_指示と条件_
読解文の「一つの式にすると」で始まる段落を、主な内容を残して箇条書きにまとめてください。

_読解文_
((

受給額の計算は、日本の厚生年金の報酬比例部分と主旨としては似ているもののやや複雑。一次情報としてはsocial securityの公式サイトがあるが、ぐぐって出てくるページの方がまとまっていてわかりやすい。
いろいろ細かい調整はあるが、基本的には月額平均収入(Average Indexed Monthly Earnings, AIME)に基づいて計算されるPIA(Primary Insurance Amounts)と呼ばれる値で受給額が決まる。PIAは以下の式で計算される:
PIA = 0.9(注: 下記WEPにより変わる) * min(AIME, bp1) + 0.32 * min(0, (min(AIME, bp2) - bp1)) + 0.15 * min(0, (AIME - bp2))
一つの式にするとわかりにくいが、要するに、AIMEのうちbp1ドルまでの部分の90%、それを超えたbp2ドルまでの部分の32%、bp2ドルを超える部分の15%、の合計である。
ここで、bp1とbp2はbending pointsと呼ばれ、物価に応じて増減(通常年とともに増える)する。2014年の場合でそれぞれ816, 4917。過去の値はsocial securityのサイトに掲載されている。

))

_提供情報_

((

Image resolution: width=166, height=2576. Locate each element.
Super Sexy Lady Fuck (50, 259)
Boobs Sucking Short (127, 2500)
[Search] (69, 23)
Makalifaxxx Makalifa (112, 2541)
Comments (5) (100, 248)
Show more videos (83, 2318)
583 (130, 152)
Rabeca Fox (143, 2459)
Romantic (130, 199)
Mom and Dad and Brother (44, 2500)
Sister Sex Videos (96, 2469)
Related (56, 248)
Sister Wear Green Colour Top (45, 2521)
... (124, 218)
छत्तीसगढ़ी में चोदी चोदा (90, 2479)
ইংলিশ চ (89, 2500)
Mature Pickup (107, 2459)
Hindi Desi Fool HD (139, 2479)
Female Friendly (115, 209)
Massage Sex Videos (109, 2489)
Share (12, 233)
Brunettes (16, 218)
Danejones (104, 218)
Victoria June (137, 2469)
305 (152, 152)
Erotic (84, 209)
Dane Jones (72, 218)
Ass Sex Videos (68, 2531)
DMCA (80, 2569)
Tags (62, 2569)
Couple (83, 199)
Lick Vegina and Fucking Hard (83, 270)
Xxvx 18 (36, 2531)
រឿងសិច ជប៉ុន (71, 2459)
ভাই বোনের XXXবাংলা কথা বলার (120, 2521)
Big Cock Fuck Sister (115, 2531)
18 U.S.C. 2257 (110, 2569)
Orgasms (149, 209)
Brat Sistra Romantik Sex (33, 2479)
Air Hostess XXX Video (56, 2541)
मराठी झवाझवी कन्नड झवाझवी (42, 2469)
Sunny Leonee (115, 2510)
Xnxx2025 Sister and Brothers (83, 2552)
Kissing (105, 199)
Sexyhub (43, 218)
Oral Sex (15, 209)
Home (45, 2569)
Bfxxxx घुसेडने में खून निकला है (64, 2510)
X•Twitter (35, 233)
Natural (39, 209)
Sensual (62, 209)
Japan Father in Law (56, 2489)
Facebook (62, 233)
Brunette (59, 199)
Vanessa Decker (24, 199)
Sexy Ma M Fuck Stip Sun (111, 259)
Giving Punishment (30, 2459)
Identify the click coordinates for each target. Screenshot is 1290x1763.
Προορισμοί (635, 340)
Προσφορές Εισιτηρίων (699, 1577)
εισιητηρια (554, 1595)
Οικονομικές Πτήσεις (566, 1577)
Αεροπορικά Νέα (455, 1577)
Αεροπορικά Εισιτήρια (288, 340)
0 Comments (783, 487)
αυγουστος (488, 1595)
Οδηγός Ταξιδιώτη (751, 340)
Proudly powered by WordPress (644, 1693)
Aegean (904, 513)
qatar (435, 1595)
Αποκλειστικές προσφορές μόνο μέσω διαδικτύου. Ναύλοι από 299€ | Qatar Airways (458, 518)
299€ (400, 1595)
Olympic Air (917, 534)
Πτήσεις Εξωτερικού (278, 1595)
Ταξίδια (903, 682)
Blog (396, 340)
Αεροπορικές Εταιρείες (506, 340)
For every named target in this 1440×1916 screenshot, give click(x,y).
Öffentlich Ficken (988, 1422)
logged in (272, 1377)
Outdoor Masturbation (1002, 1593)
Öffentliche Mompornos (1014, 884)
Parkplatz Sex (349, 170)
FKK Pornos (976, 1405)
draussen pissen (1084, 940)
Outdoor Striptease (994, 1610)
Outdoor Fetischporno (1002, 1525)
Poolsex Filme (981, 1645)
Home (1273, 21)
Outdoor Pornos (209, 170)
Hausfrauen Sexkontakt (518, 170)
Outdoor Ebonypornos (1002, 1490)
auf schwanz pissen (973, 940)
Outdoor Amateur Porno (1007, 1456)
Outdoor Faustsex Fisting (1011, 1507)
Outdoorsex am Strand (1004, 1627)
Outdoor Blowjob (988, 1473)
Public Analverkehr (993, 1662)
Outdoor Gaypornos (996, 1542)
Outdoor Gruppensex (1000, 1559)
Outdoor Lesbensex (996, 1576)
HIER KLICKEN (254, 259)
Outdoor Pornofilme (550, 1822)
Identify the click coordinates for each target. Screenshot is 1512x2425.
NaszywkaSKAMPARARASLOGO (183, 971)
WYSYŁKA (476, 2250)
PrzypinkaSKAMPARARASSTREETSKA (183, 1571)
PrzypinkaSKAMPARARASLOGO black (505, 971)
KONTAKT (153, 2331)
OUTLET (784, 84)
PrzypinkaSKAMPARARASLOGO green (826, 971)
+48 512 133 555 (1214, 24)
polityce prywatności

))

_課題の結果_
- 一つの式で表すとわかりにくい。
- 要するに、次の三つを合計したものである。
  - AIMEのうちbp1ドルまでの部分の90%
  - bp1ドルを超えてbp2ドルまでの部分の32%
  - bp2ドルを超える部分の15%